[EXERCISE MATERIAL]
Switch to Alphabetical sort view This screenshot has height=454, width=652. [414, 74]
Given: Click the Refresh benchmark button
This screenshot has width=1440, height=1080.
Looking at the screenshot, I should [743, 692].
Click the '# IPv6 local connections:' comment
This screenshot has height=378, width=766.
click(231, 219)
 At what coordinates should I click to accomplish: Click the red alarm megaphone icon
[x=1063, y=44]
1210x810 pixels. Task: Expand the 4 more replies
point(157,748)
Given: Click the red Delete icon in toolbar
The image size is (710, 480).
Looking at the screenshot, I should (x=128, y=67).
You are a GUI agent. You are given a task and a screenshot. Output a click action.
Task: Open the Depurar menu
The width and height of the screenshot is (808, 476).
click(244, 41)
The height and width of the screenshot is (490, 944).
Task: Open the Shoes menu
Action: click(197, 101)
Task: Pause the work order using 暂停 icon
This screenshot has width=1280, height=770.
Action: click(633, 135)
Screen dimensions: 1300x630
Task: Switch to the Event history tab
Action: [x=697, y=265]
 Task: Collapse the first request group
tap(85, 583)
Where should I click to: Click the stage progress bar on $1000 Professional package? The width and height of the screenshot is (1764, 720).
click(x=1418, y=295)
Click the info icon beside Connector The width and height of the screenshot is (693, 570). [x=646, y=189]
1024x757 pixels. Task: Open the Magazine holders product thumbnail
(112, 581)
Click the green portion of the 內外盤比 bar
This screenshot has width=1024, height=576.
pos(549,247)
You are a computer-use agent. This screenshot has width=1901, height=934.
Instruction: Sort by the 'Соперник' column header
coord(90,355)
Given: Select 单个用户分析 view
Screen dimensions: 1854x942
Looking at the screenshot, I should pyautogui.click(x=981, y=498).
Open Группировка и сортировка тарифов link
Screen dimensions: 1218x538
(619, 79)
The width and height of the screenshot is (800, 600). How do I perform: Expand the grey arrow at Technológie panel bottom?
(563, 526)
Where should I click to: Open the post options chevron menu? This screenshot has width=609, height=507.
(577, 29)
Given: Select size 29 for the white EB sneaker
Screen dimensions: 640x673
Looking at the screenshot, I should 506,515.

[WHAT THIS TASK INVOLVES] For each record above, output it exactly as written.

[RESPONSE TO THIS TASK]
Switch to Alphabetical sort view This screenshot has height=454, width=652. [414, 74]
Given: Click the Refresh benchmark button
This screenshot has width=1440, height=1080.
Looking at the screenshot, I should [743, 692].
Click the '# IPv6 local connections:' comment
This screenshot has height=378, width=766.
click(231, 219)
 At what coordinates should I click to accomplish: Click the red alarm megaphone icon
[x=1063, y=44]
1210x810 pixels. Task: Expand the 4 more replies
point(157,748)
Given: Click the red Delete icon in toolbar
The image size is (710, 480).
Looking at the screenshot, I should (x=128, y=67).
You are a GUI agent. You are given a task and a screenshot. Output a click action.
Task: Open the Depurar menu
The width and height of the screenshot is (808, 476).
click(244, 41)
The height and width of the screenshot is (490, 944).
Task: Open the Shoes menu
Action: click(197, 101)
Task: Pause the work order using 暂停 icon
This screenshot has width=1280, height=770.
Action: click(633, 135)
Screen dimensions: 1300x630
Task: Switch to the Event history tab
Action: [x=697, y=265]
 Task: Collapse the first request group
tap(85, 583)
Where should I click to: Click the stage progress bar on $1000 Professional package? The width and height of the screenshot is (1764, 720).
click(x=1418, y=295)
Click the info icon beside Connector The width and height of the screenshot is (693, 570). [x=646, y=189]
1024x757 pixels. Task: Open the Magazine holders product thumbnail
(112, 581)
Click the green portion of the 內外盤比 bar
This screenshot has width=1024, height=576.
pos(549,247)
You are a computer-use agent. This screenshot has width=1901, height=934.
Instruction: Sort by the 'Соперник' column header
coord(90,355)
Given: Select 单个用户分析 view
Screen dimensions: 1854x942
Looking at the screenshot, I should pyautogui.click(x=981, y=498).
Open Группировка и сортировка тарифов link
Screen dimensions: 1218x538
(619, 79)
The width and height of the screenshot is (800, 600). How do I perform: Expand the grey arrow at Technológie panel bottom?
(563, 526)
Where should I click to: Open the post options chevron menu? This screenshot has width=609, height=507.
(577, 29)
Given: Select size 29 for the white EB sneaker
Screen dimensions: 640x673
Looking at the screenshot, I should 506,515.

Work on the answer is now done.